- [Prompt] Counting every line in the entries below where the word "agent" occurs, report how many there are. Give only that number.

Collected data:
========
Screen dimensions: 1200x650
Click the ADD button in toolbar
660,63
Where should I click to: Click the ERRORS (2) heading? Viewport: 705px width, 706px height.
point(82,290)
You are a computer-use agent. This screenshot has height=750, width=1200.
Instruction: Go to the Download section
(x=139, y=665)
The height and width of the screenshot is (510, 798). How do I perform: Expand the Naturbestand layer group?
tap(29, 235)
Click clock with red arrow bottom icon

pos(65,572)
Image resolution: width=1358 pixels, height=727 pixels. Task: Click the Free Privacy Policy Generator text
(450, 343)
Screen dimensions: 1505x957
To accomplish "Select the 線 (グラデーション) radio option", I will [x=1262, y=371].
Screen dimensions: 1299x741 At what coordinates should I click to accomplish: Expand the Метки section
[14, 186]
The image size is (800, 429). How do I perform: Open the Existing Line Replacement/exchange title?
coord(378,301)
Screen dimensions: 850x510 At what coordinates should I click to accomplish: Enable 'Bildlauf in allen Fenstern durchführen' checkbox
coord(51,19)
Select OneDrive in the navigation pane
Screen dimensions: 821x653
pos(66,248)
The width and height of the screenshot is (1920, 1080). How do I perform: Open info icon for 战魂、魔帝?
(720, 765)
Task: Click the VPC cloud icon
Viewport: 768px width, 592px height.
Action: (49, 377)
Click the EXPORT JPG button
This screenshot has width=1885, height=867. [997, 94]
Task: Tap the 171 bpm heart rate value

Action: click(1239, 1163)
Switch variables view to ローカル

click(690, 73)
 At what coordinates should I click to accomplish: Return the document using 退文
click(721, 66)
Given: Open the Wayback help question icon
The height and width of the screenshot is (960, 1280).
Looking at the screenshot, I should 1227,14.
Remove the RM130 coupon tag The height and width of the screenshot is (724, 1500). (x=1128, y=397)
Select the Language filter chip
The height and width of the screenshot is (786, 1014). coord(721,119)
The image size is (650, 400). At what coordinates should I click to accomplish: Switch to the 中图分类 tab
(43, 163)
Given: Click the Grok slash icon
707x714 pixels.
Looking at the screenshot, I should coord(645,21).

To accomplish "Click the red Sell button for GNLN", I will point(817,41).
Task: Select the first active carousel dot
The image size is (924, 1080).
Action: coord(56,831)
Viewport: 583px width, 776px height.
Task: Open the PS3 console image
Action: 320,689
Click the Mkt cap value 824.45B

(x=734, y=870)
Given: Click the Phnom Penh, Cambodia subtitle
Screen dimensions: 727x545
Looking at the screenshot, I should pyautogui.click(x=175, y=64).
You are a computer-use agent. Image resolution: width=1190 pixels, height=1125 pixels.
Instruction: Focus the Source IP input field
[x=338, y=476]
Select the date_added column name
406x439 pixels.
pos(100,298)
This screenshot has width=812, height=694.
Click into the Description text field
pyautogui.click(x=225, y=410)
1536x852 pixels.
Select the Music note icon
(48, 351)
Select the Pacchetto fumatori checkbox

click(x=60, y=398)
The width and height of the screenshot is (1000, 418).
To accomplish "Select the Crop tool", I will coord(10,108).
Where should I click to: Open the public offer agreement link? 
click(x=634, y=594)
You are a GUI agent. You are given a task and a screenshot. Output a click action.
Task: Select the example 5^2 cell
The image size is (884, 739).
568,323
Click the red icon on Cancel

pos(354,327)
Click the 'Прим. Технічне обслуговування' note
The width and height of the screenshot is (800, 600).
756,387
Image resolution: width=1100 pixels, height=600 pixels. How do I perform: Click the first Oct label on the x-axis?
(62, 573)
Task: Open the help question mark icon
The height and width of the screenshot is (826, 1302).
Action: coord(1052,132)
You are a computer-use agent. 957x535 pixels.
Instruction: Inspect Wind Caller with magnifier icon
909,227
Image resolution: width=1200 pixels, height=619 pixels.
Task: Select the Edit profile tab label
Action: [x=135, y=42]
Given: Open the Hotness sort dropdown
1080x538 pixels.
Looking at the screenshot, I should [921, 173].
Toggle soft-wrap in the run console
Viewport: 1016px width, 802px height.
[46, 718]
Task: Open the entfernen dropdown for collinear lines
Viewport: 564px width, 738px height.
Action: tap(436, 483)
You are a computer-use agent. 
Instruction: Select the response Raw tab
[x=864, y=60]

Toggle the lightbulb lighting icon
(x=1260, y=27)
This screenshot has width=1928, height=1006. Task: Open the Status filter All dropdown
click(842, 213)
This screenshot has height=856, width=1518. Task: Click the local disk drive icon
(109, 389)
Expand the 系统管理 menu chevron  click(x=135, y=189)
========
- [Written reply] 5